Ana Sayfa Dergi Sayıları 123. Sayı Sinema Savaşlarında Eleştirel Cephe

Sinema Savaşlarında Eleştirel Cephe

269
0

Filmler doğruyu söyleyen yalanlardır.

Bernardo Bertolucci

Frankfurt Okulu’nun üçüncü kuşak temsilcilerinden Douglas Kellner’in akademik çalışmalarının merkezinde medya kültürü ve tekno-kapitalizm konuları bulunuyor. Sinema ise Kellner’in çalışmalarının bir başka kanadını oluşturuyor. Kellner, Michael Ryan ile birlikte yazdığı Politik Kamera‘da çağdaş Hollywood sinema filmlerinin ideolojik çözümlemelerini yapmıştı. Bu anlamda, Sinema Savaşları/ Bush-Cheney Döneminde Hollywood Sineması ve Siyaset adlı çalışması Kellner’in Politik Kamera‘sıyla önemli bir bütünlük içeriyor. Kitap hayli tartışmalı 2000 yılı başkanlık seçiminin galibi George W. Bush ve yardımcısı Dick Cheney döneminin sinemadaki tezahürlerini inceliyor.

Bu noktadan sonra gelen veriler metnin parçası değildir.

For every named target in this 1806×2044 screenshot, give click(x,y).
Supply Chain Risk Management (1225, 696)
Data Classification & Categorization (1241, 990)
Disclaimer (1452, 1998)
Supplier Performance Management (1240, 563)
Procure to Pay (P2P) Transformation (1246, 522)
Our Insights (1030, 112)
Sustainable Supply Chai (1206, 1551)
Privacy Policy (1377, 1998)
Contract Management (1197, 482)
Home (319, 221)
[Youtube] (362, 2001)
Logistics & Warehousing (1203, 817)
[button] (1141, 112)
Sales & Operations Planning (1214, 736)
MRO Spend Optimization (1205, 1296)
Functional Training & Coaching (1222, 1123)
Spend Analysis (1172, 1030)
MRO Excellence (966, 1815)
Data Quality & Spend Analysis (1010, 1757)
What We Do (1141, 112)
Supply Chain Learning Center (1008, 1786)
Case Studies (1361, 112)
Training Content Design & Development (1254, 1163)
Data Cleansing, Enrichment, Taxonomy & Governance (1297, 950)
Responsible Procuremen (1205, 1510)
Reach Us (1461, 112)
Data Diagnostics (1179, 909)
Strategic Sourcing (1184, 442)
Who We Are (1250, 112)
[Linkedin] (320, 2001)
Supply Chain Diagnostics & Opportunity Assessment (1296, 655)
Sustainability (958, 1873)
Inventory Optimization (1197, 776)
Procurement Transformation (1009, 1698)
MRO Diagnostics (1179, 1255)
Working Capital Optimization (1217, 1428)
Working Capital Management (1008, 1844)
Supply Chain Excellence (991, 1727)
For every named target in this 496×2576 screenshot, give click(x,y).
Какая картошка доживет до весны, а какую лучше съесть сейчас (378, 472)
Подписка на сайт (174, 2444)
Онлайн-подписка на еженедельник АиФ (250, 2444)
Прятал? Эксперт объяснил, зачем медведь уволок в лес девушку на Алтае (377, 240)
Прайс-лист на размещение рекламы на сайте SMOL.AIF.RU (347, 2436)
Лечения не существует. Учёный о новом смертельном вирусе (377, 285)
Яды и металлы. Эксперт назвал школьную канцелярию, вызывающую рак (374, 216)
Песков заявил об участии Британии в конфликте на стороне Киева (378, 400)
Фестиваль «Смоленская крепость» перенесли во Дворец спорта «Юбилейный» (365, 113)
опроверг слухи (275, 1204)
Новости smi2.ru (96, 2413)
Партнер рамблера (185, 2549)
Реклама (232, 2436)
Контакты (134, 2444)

Bush-Cheney döneminin siyasi ve toplumsal çalkantılarının birer alt metin olarak filmlerin içine yerleştirildiğini örnekleriyle ispata girişen Kellner’e göre, çağdaş Hollywood sineması “temsillerin birbiriyle mücadelesi olarak ve mevcut toplumsal mücadelelerin yeniden üretildiği, dönemin siyasi söylemlerinin tahvil edildiği bir mücadele alanı”olarak tanımlanabilir.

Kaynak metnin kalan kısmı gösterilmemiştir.